◆ **Records for processing**:
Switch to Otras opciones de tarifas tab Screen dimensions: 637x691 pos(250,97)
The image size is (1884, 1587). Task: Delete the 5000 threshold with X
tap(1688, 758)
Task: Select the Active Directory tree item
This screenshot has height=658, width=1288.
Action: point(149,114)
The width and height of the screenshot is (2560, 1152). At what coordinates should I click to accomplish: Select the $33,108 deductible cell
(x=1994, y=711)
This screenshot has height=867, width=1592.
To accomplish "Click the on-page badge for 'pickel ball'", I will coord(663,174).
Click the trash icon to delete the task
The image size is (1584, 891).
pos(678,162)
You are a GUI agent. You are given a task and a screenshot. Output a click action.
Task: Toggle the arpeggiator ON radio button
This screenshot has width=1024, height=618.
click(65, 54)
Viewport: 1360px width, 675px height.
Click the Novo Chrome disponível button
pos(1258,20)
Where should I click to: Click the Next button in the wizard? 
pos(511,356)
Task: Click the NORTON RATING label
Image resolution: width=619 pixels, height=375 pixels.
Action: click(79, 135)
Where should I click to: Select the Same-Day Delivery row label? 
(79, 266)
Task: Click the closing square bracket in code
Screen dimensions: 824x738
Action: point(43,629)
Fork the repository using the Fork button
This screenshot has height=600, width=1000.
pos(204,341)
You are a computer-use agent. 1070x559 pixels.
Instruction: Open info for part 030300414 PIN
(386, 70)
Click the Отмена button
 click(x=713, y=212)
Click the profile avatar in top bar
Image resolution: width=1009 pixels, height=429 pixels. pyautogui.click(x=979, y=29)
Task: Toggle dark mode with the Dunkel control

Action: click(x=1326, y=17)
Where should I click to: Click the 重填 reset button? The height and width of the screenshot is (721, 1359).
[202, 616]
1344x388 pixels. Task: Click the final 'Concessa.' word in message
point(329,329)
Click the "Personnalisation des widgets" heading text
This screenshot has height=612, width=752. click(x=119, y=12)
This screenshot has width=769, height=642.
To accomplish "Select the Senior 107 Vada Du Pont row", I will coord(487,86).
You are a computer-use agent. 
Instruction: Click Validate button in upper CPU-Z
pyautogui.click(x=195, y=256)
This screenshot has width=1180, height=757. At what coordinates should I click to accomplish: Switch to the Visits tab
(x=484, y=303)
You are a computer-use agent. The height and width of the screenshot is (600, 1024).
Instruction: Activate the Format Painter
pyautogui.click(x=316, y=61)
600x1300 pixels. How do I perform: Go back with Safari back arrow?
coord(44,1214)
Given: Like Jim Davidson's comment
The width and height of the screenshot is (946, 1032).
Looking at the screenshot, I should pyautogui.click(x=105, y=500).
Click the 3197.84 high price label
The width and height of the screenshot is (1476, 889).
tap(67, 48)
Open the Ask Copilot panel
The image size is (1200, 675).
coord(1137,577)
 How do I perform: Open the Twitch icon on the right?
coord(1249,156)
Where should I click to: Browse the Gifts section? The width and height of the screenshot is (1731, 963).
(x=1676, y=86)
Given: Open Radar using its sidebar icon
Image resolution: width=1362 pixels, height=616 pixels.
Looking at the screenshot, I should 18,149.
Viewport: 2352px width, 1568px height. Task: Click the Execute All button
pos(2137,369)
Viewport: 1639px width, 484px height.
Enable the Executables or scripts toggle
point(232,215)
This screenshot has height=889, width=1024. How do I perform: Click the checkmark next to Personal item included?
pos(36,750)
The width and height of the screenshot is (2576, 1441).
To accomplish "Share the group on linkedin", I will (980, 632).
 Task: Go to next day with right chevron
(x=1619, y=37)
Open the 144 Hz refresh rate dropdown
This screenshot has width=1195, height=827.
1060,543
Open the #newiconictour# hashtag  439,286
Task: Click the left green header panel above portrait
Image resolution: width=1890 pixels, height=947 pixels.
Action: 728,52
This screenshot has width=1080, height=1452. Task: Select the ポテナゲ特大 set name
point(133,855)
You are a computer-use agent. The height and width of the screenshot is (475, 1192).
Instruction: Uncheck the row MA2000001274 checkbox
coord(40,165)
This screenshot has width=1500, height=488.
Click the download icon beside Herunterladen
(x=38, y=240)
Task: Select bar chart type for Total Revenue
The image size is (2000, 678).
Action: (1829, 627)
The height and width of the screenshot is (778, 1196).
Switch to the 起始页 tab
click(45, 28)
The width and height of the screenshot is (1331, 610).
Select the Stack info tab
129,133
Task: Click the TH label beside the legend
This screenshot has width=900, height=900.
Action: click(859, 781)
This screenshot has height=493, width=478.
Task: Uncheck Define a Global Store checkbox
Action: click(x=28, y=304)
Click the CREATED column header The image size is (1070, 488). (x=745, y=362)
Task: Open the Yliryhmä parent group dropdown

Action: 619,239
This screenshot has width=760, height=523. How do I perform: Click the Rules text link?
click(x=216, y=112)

◆ **Exercise details**: No lines before the one containing "Select the Stack info tab" belong in the answer; write out that line and each one after it exactly, through the end of the records.

◆ **Exercise output**:
Select the Stack info tab
129,133
Task: Click the TH label beside the legend
This screenshot has width=900, height=900.
Action: click(859, 781)
This screenshot has height=493, width=478.
Task: Uncheck Define a Global Store checkbox
Action: click(x=28, y=304)
Click the CREATED column header The image size is (1070, 488). (x=745, y=362)
Task: Open the Yliryhmä parent group dropdown

Action: 619,239
This screenshot has width=760, height=523. How do I perform: Click the Rules text link?
click(x=216, y=112)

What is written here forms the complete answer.